(SOURCE MATERIAL)

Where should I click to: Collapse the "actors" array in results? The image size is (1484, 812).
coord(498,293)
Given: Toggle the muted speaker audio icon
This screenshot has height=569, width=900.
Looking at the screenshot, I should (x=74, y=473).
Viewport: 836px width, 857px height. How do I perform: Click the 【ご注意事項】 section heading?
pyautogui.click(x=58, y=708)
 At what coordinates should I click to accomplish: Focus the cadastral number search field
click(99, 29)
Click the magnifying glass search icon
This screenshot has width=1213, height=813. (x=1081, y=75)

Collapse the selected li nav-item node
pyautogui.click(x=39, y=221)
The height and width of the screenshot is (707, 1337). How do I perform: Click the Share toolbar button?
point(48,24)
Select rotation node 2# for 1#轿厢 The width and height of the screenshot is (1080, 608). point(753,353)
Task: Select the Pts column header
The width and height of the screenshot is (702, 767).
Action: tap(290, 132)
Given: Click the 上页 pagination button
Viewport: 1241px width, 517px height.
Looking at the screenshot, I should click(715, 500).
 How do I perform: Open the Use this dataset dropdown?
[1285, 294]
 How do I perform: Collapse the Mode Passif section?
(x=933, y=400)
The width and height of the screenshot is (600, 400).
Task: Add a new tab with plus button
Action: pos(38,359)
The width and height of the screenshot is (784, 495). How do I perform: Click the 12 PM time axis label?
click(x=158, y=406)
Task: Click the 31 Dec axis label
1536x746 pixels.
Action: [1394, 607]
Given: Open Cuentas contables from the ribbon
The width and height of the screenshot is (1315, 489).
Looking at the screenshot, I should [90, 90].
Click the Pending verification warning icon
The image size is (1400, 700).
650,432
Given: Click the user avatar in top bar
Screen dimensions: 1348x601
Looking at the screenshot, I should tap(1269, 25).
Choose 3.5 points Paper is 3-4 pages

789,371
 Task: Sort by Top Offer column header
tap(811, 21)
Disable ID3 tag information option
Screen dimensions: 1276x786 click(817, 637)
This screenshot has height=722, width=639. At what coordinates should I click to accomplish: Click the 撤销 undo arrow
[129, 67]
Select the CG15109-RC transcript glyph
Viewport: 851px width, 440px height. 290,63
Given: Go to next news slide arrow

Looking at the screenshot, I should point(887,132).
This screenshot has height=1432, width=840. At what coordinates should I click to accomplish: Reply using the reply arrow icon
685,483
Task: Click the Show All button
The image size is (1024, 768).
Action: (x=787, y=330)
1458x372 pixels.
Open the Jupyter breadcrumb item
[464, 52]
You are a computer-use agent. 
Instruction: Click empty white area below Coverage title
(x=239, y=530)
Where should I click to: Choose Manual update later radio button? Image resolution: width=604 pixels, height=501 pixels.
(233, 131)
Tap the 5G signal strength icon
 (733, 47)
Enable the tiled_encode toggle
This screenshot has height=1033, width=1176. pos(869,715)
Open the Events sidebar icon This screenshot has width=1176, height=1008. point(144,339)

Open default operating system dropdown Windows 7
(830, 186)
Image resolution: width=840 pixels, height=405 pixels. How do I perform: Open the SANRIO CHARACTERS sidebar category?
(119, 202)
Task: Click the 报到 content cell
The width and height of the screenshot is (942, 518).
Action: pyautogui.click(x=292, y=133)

(End SOURCE MATERIAL)

WHAT THE EXERCISE ASKS ▸
Take the records above and return, word for word, only the lines that fall from the line with "Select rotation node" to the line with "Given: Click the 上页 pagination button", both of them included.

OUTPUT ▸
Select rotation node 2# for 1#轿厢 The width and height of the screenshot is (1080, 608). point(753,353)
Task: Select the Pts column header
The width and height of the screenshot is (702, 767).
Action: tap(290, 132)
Given: Click the 上页 pagination button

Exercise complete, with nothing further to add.